Quindi ritira la richiesta d’incriminazione.

19 marzo 1970. 

In occasione dell’incarico di perizia sulla 500 di Valpreda, che a giudizio di Occorsio doveva essere una specie di Maserati, Calvi si riserva di nominare un consulente di parte. Non lo farà mai.

Giugno 1970. 

Esce il libro La strage di stato. In merito alle rivelazioni che esso contiene (su Rauti, Ambrosini, Cartocci, Delle Chiaie, Borghese, Calzolari, Merlino confidente, ecc.) gli avvocati Di Giovanni – difensore di alcuni imputati minori (prosciolti in istruttoria con la speranza di farli uscire dal processo) – e Armentano-Conte, difensore di Merlino, ne chiedono l’acquisizione agli atti e presentano due lunghissime memorie piene di richieste di ulteriori indagini nella direzione indicata dal libro.

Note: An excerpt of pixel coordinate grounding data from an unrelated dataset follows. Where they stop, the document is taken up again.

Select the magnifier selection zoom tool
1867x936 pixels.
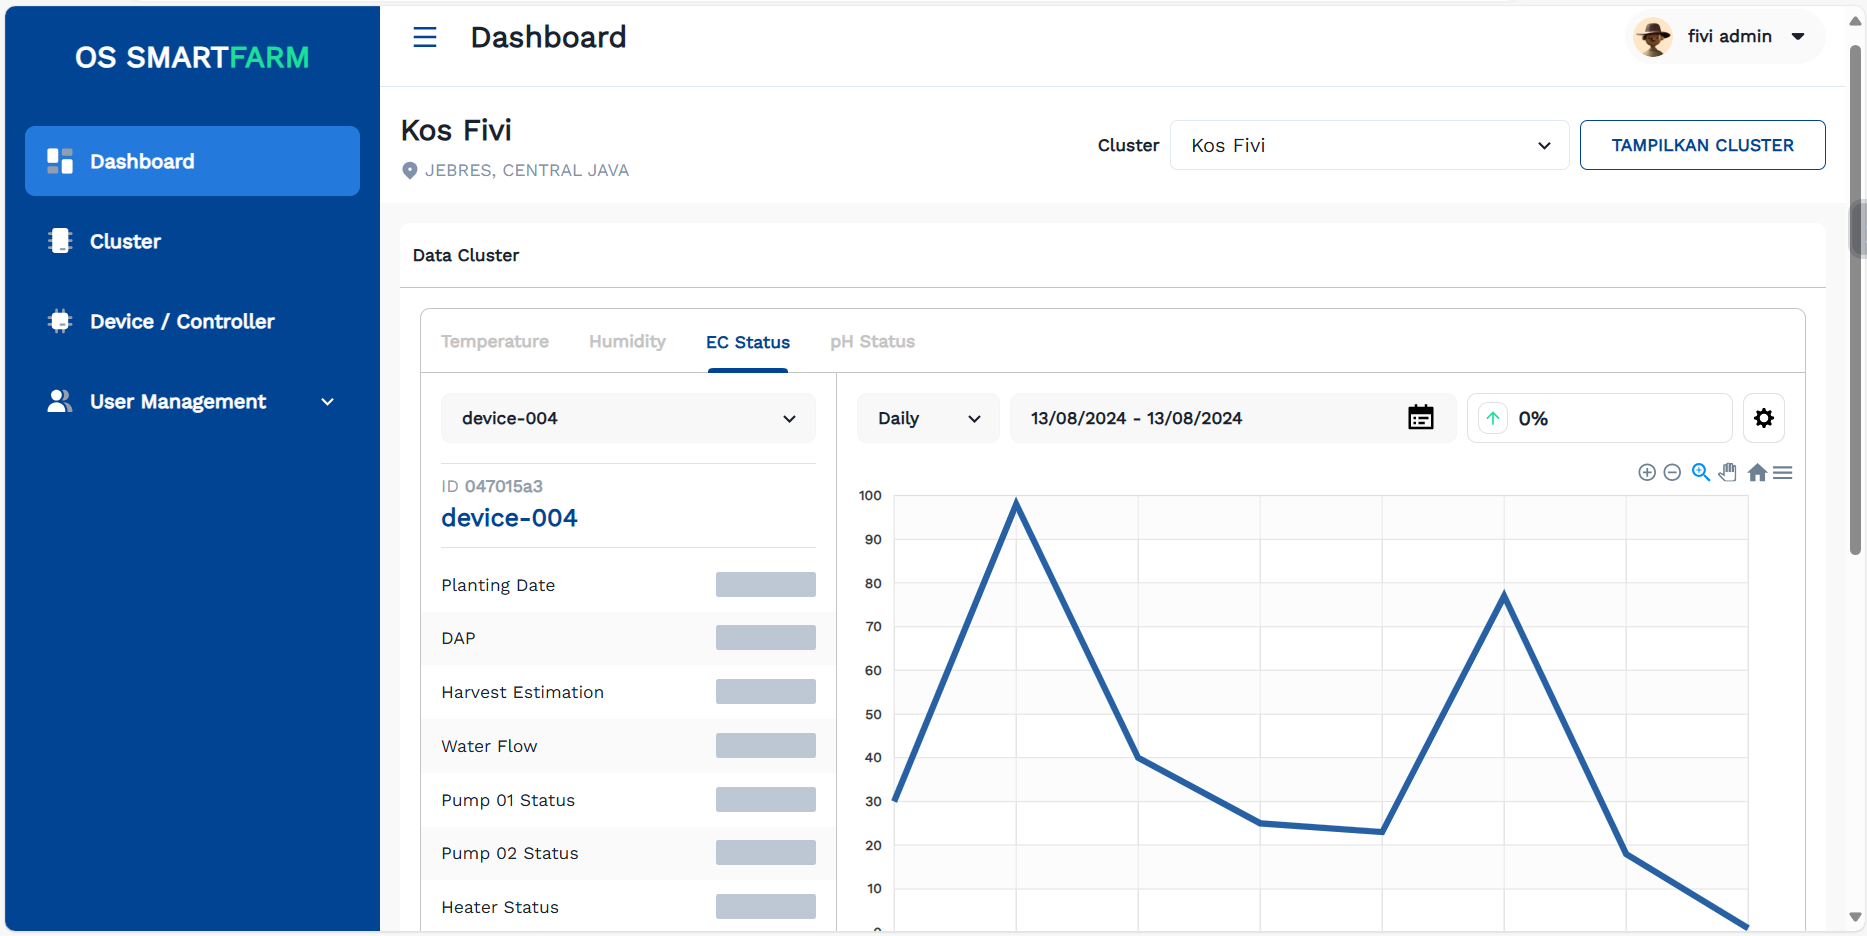(1700, 473)
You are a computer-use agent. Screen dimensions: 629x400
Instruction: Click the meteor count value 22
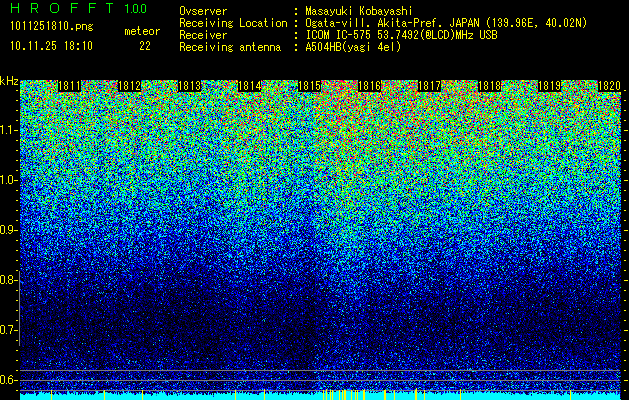click(145, 46)
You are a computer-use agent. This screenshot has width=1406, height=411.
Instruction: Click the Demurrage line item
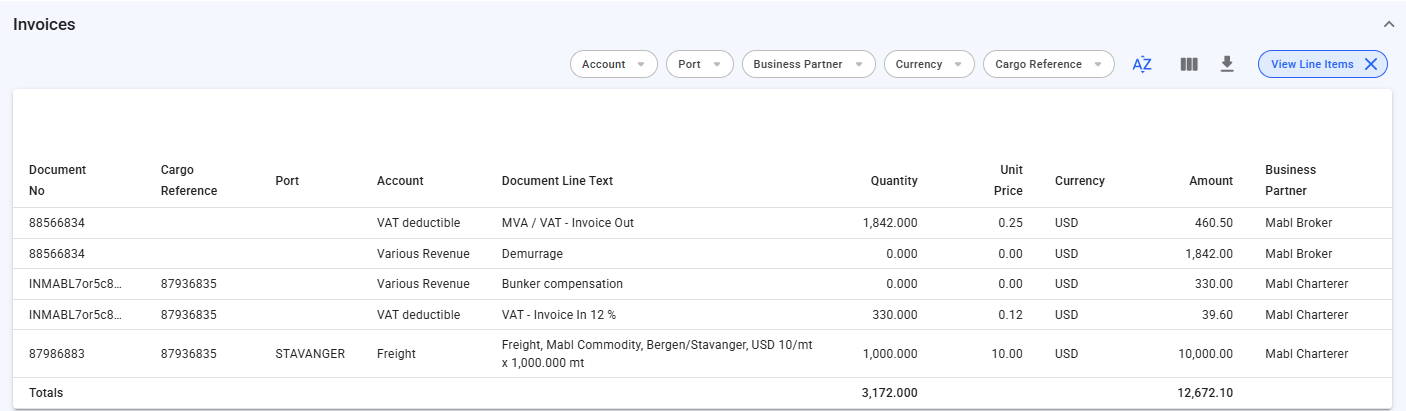(532, 254)
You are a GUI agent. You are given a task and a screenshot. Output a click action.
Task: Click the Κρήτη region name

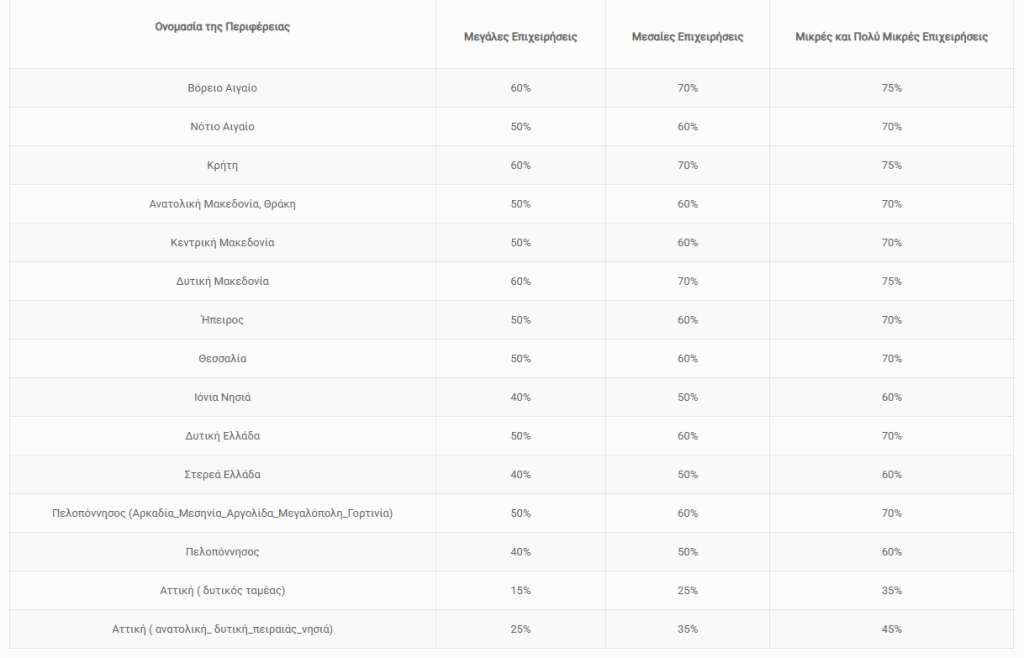click(x=222, y=165)
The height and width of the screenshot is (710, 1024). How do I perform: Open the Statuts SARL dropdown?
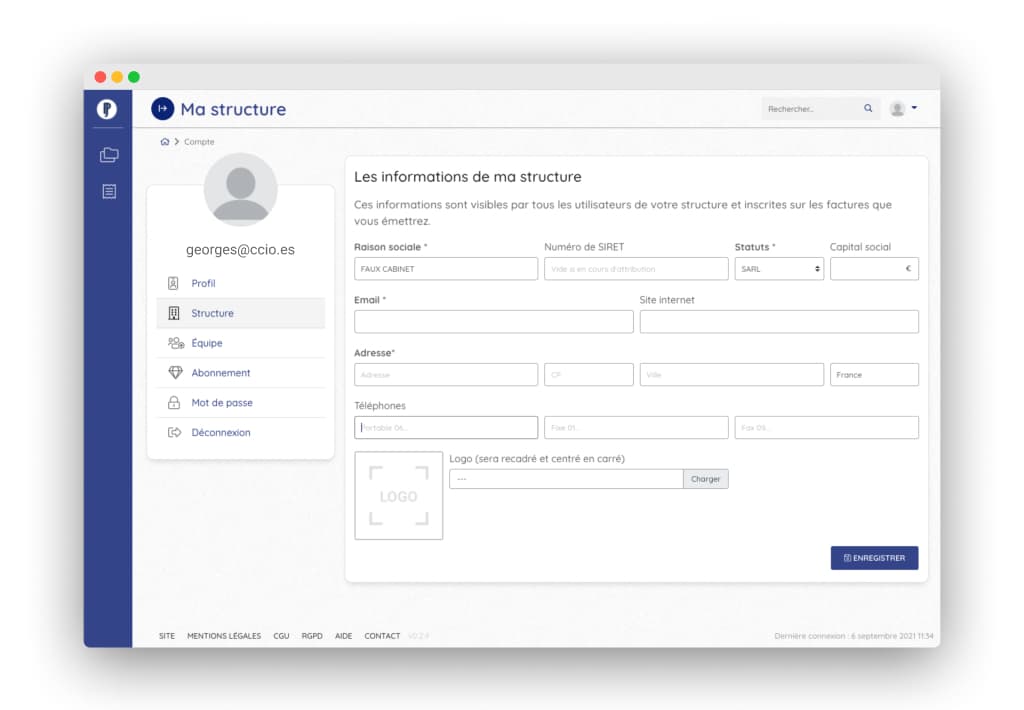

È da notare che tutto quello che negli atti istruttori riguarda i fascisti è entrato nel processo grazie a queste due memorie. Calvi se ne disinteressa completamente come se la cosa non lo riguardasse, non chiede neppure una controperizia balistica; lo farà l’avv. Armentano-Conte e verrà fuori che quella ufficiale ha completamente stravolto le risultanze obiettive e che l’esplosivo usato che non è in commercio in Italia èidentico a quello in dotazione alle forze Nato. Calvi tace.

2 luglio 1970. 

Cudillo interroga il taxista Rolandi «a futura memoria» senza la presenza del difensore di Valpreda. Calvi, pur avendone facoltà, non impugna la testimonianza. Lo farà oggi, a distanza di un anno e mezzo, dopo aver dichiarato testualmente in un’intervista rilasciata a Panorama subito dopo la morte di Rolandi: « Mi dispiace che sia morta una brava persona, un testimone in buona fede. Si tratta di un grave danno per la difesa che, in sede processuale, non potrà contrastarne le accuse in quanto esiste una testimonianza a futura memoria». (E qui non è solo questione di revisionismo).

Settembre 1970. 

Occorsio deposita gli atti istruttori. Il colpevolista Calvi ha finalmente modo di accorgersi che contro il suo cliente non c’è la minima prova. Tace.

Marzo 1971.

Sentenza istruttoria di Cudillo: Valpreda e gli anarchici sono colpevoli. Calvi ai giornalisti: «Una sentenza onesta ».

Novembre 1971.

Calvi, in un’intervista all’Espresso, giustifica il suo comportamento nell’istruttoria con «esigenze tattiche» e lamenta che, dato l’altissimo costo degli atti processuali ha difficoltà ad entrarne in possesso. Insomma chiede soldi. Gli anarchici della FAI scrivono all’Espresso specificando che gli atti, acquistati da loro con il contributo della Controinformazione, sono stati messi a disposizione di Calvi e degli altri avvocati da svariati mesi. L’Espresso non pubblica la lettera. Delle referenze esemplari per chi, oggi, sostiene la necessità di una «difesa unitaria» e, nello stesso tempo, nei frequenti colloqui con i giornalisti borghesi ai margini del processo, attacca gli avvocati della sinistra rivoluzionaria definendoli «pazzi ». Difesa unitaria con chi? Con Falco ed Occorsio?